Many of the materials used in constructing a baby’s crib are exposed to chemicals throughout the manufacturing process. While the major brands test for toxicity levels to ensure safe use, there remains scope for a reaction to the skin if these chemicals can trigger an allergy in the delicate skin of an infant.
With a baby’s tendency to chew on every surface they can reach many parents are opting for cribs made entirely organic materials. Organic bedding is also becoming widely sought after by concerned parents.
However, what is often overlooked is the quality of the mattress underneath your baby. Using an organic sheet will provide some protection, but when spending 10-14 hours or more a day during their most fragile developmental years, lying directly on the mattress, breathing in and absorbing whatever is in the mattress. This kind of exposure can present risks.
A common fire retardant commonly used in mattress production is Polybrominated diphenyl ethers (PBDEs). Research has shown that microscopic particles from fire retardant chemicals contaminate household dust and seep into the surrounding air.

* _The task_:
Continue the passage above on chemical exposure from baby cribs and mattresses, starting after its final sentence.

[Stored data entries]
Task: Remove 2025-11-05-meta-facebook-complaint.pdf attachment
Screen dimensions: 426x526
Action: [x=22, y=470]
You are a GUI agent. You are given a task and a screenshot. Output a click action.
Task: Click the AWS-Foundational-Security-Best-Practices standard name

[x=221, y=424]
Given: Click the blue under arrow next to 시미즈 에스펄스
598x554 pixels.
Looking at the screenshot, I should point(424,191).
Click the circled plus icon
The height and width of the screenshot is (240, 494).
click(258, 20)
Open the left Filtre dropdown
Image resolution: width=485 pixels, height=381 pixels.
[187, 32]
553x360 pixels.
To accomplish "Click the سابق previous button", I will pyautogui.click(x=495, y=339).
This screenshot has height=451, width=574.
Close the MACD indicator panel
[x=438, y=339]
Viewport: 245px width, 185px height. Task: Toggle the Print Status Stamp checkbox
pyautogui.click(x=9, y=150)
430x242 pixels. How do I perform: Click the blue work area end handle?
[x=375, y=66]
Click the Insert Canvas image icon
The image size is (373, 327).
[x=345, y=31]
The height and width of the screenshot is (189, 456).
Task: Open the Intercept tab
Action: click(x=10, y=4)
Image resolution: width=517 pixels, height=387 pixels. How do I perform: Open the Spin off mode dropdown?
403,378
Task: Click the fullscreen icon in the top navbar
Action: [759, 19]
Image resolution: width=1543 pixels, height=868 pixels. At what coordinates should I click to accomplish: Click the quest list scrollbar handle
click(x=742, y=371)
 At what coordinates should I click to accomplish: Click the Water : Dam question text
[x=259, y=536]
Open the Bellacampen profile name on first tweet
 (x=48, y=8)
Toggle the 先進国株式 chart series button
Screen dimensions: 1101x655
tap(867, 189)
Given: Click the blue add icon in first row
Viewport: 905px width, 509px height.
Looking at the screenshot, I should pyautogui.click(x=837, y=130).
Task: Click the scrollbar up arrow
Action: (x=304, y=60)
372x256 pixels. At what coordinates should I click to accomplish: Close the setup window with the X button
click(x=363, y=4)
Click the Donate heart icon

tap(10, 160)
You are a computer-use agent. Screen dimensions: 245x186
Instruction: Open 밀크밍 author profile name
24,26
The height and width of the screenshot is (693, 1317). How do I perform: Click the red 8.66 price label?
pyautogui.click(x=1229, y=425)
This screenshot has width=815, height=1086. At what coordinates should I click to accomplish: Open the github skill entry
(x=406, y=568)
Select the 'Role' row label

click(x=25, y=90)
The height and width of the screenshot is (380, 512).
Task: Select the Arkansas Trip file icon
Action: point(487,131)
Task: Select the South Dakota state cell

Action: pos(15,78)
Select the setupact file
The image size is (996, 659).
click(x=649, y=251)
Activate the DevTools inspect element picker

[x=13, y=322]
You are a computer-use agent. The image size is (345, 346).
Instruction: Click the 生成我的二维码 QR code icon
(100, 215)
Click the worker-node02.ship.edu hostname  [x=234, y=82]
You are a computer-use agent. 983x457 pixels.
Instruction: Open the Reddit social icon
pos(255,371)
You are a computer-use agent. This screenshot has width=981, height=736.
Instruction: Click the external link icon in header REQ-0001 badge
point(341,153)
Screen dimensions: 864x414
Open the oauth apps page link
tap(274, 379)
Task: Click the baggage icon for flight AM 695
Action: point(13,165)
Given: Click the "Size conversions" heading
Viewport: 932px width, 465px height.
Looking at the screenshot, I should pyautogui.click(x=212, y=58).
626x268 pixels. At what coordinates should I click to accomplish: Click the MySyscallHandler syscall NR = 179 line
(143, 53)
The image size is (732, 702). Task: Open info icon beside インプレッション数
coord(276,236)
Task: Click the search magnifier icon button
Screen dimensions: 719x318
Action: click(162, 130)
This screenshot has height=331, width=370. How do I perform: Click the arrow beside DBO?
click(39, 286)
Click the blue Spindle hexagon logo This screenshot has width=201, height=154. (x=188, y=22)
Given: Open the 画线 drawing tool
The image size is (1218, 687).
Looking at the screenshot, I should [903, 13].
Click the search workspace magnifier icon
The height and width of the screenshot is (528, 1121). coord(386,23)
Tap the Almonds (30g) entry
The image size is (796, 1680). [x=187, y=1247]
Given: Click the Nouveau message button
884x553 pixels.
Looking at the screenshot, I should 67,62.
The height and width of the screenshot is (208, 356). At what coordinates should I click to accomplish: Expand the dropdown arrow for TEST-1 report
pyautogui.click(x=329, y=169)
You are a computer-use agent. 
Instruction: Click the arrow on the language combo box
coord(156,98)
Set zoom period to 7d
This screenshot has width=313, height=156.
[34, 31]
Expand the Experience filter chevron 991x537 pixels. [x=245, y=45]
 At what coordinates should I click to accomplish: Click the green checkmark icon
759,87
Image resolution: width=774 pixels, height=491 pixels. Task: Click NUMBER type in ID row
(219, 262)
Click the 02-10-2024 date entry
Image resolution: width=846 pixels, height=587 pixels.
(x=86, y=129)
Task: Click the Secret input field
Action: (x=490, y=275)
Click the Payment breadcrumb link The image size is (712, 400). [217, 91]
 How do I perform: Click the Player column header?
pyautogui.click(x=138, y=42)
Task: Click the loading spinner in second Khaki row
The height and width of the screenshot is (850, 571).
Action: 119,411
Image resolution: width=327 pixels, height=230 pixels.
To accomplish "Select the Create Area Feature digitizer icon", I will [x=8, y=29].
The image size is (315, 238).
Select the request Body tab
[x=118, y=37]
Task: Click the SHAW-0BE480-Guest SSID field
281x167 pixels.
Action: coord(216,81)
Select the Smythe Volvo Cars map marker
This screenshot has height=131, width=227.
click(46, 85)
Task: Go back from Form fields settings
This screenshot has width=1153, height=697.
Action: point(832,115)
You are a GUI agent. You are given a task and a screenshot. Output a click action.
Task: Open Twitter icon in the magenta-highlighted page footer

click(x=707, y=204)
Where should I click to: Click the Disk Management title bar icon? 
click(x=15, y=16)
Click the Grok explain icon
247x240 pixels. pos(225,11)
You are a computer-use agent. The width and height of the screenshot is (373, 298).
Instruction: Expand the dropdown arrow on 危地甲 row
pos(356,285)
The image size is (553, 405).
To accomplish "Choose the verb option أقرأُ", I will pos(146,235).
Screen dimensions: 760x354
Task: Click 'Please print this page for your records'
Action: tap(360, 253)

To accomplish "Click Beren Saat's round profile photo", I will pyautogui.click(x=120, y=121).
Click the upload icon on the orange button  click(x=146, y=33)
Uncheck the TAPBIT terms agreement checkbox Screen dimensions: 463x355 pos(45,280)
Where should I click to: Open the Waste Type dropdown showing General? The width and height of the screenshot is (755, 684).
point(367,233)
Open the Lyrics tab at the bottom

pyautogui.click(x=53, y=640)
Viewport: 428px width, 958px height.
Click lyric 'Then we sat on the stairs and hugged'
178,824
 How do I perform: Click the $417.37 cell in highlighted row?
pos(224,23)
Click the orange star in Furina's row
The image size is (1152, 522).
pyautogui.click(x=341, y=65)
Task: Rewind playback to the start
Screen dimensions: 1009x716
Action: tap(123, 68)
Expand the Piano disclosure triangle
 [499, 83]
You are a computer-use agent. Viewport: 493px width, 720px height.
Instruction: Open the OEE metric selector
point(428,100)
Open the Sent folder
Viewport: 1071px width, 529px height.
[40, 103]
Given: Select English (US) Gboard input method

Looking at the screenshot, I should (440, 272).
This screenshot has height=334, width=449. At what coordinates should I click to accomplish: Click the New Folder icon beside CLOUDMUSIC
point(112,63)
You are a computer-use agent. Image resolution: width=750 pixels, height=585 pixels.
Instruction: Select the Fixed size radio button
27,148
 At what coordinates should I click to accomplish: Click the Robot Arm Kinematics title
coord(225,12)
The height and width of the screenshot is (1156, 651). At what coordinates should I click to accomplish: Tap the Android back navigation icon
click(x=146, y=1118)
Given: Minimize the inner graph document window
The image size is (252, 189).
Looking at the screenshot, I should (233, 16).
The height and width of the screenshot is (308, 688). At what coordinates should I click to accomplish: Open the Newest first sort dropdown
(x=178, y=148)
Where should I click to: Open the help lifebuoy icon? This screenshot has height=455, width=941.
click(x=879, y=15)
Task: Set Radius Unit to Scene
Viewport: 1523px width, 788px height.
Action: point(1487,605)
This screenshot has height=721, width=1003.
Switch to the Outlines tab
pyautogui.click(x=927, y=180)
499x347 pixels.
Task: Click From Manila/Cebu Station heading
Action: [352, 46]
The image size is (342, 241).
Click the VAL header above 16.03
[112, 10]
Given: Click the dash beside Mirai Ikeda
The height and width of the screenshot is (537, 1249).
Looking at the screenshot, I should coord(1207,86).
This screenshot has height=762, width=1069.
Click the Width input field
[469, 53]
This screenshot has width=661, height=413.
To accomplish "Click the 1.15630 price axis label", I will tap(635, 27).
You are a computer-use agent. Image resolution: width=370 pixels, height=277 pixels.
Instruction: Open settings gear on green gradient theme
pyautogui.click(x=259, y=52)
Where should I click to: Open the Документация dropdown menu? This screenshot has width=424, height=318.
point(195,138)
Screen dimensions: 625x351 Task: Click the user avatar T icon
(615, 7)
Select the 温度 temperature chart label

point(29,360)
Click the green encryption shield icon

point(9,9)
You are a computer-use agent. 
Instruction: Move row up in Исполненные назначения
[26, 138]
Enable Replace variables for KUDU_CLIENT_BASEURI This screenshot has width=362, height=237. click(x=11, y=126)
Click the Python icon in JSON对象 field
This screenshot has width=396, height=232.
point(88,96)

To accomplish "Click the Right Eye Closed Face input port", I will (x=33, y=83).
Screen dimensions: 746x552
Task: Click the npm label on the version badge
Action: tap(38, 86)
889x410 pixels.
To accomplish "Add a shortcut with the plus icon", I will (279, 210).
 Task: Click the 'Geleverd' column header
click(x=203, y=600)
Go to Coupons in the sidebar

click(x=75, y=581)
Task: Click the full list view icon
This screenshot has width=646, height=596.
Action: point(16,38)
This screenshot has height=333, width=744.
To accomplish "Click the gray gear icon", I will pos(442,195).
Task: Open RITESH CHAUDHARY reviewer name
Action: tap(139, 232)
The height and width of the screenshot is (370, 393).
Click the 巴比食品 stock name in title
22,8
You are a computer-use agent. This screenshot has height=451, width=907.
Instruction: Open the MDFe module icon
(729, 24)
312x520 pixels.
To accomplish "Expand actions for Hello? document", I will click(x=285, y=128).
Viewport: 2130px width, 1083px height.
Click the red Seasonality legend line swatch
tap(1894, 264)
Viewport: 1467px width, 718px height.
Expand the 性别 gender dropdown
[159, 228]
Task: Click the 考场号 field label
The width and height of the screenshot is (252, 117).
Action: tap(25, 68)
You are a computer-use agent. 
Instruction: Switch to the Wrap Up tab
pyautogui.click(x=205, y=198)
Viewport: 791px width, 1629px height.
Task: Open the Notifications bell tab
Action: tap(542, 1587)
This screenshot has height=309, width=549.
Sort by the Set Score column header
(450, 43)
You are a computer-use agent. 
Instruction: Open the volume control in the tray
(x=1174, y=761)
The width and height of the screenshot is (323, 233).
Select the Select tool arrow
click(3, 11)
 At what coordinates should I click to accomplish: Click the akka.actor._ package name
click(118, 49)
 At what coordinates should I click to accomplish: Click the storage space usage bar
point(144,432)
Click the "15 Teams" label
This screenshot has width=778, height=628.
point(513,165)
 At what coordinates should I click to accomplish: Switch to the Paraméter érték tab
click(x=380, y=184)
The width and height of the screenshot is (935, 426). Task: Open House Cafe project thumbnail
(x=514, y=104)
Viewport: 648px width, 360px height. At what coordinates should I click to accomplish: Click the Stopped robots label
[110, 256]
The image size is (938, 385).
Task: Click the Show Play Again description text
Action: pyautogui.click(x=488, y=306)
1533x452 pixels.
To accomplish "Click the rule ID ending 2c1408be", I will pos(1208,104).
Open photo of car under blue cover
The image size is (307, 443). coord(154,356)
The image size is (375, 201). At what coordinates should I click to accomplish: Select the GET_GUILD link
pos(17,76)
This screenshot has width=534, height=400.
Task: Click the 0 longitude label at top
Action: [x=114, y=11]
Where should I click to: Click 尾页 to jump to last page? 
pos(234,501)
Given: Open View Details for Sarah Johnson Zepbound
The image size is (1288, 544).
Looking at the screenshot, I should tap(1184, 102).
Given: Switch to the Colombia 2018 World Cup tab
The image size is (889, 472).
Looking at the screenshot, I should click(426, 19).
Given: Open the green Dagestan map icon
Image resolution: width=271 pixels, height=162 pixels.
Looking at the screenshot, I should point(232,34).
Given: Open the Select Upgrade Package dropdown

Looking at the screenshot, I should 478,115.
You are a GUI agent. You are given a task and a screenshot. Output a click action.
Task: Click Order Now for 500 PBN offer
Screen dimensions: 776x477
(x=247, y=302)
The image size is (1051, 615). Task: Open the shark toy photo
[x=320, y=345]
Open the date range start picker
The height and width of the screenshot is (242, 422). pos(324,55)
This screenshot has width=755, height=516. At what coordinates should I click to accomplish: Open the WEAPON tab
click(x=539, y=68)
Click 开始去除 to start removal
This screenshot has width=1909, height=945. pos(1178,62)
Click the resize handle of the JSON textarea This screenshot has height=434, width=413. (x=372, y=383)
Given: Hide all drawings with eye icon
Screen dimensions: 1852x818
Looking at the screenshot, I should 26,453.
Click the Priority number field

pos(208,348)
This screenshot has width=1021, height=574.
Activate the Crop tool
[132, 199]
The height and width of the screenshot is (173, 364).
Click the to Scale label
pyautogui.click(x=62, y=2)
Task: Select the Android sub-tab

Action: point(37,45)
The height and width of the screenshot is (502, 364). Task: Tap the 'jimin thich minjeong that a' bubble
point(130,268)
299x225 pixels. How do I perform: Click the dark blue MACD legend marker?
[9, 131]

* _The answer_:
Another 2014 study done at The University of Texas at Austin found that babies are exposed to high levels of chemical emissions from crib mattresses while they sleep. The researchers found that body heat increases emissions and chemical emissions are strongest in the sleeping infant’s immediate breathing zone. These chemical exposures can negatively affect the health and brain development of babies.
To minimize these risks many parents are seeking out a purely organic crib mattress. But while this can provide peace of mind, it is a more expensive option that is beyond the reach of many new parents. It is also worth noting that organic materials are also required to use fire retardants.
So take note of these tips when selecting your crib mattress. This should help you minimize the risk of exposure to potentially harmful chemicals:
- Do not purchase from a company that do not disclose the fire retardant used in the manufacturing process.
- Avoid buying a crib mattress with a vinyl cover.
- Choose polyester over polyurethane foam mattresses.
Most travel beds have an inbuilt mattress that is not subject to the same fire-retardant manufacturing standards. So the presence of these chemicals is less likely.